Shavuot: a time to recommit

Dear Families,

The cycle of the Jewish year goes round and round and fortunately there is always another holiday! This week we celebrate Shavuot after counting the days from Passover until now. Passover, Shavuot and Sukkot are the three pilgrimage holidays when the Israelites made the trek to Jerusalem. There is an important agricultural component to the holiday but the most important reason is that on Shavuot we remember standing at Mount Sinai and receiving the Torah directly from G-d.

For such an important moment, it is somewhat surprising that there are not a lot of rituals. It is a synagogue holiday with special prayers added plus we read the Book of Ruth (I’m not going to tell you the story but you gotta go read it!). Some of the themes on the story include loyalty and friendship, which are so important. We also focus on the values of kindness and compassion.

What else? Many stay up all night and study remembering how we were so excited to receive the Torah that we couldn’t sleep the night before. Of course the favorite part of the holiday is the eating of dairy, which goes to remembering how in receiving the Torah we got ALL the rules. We didn’t know all the kosher rules so it was easier just to eat dairy (there is a lot more on that as well so go and read the Midrash!).

However, the most important part of the story is the belief that we all stood there together to hear G-d’s words and we said together, “Na’aseh v’nishma” — “We will do and we will understand.” We accepted the covenant first knowing that we cannot survive as a people with only laws, expectations and norms. They knew that to really understand, you need to “do” — you need to act, behave, create and participate actively in the learning and understanding. It is not enough to learn without action.

Fast forward to John Dewey, educational thinker, who knew that children will learn best through doing — education is not a preparation for life, but life itself! Fast-forward to today; brain research shows what John Dewey and our ancestors knew — we must engage in learning that is authentic, relevant and interesting! What could be more interesting than Torah — both timely and timeless? The stories stay with us and through those stories we learn and practice our values.

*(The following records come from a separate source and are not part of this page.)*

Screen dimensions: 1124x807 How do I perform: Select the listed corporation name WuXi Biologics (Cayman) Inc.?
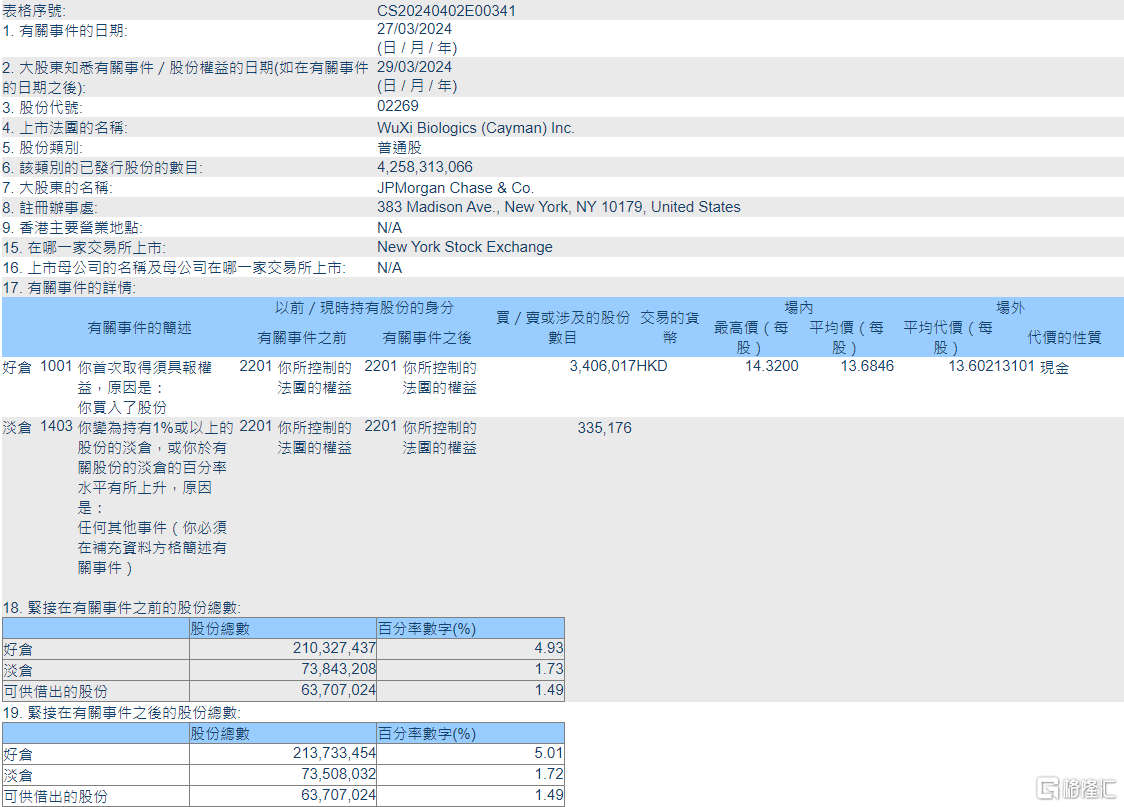coord(476,127)
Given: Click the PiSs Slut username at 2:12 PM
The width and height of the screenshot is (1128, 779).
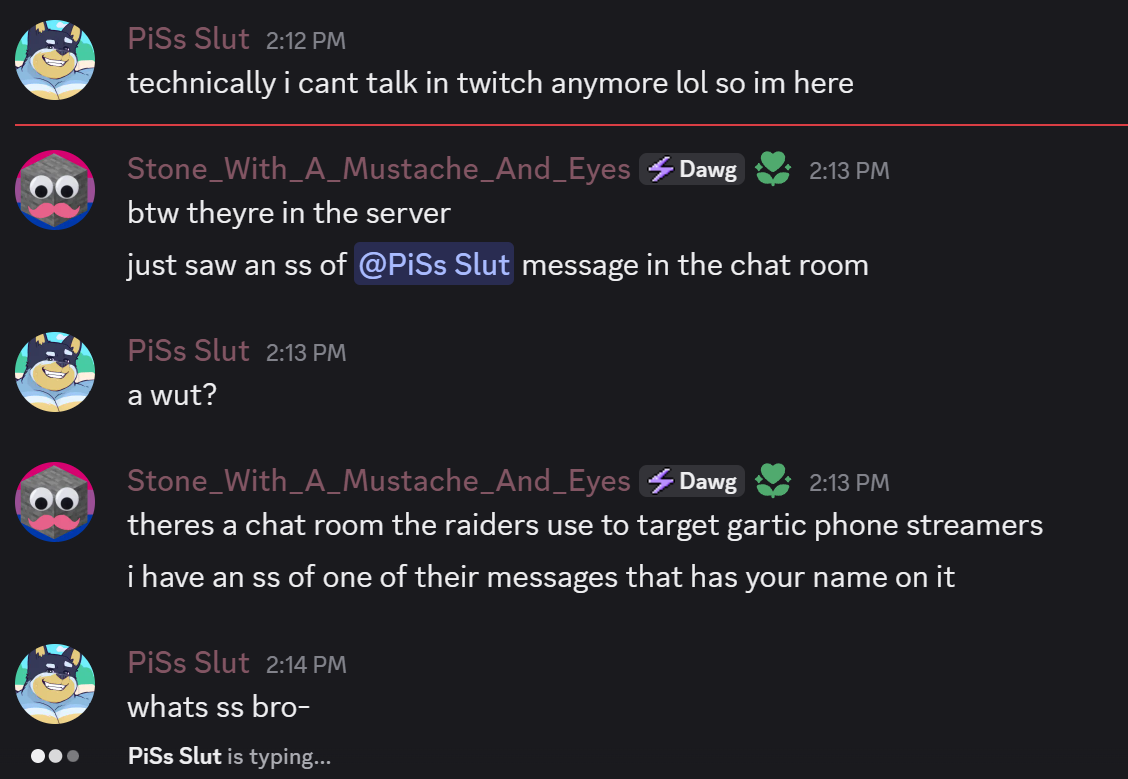Looking at the screenshot, I should point(188,39).
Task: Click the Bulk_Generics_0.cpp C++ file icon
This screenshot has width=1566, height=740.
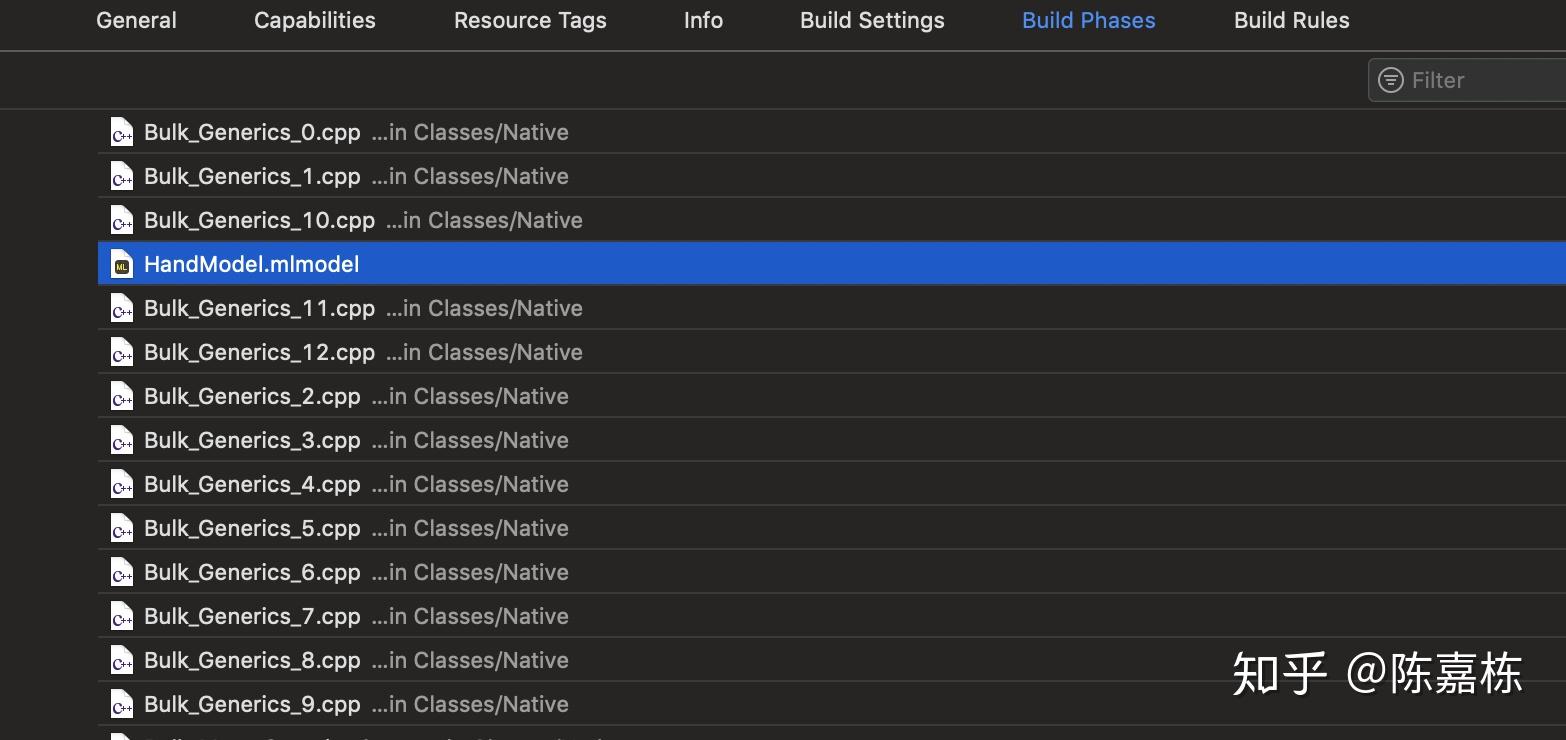Action: point(122,133)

Yes, we stood at Sinai and committed to following the rules. How did we do? Not so well! And today we often are not doing much better. Shavuot tells us that it is time to recommit. There is a legend that Mount Sinai dressed for this special occasion, just like we do when we go to a party. Beautiful flowers grew all around and on top of the mountain. Each year we have the opportunity to bloom again and continue to stand together! Chag Sameach! Let’s eat some ice cream!

Laura Seymour is Jewish experiential learning director and camp director emeritus at the Aaron Family JCC.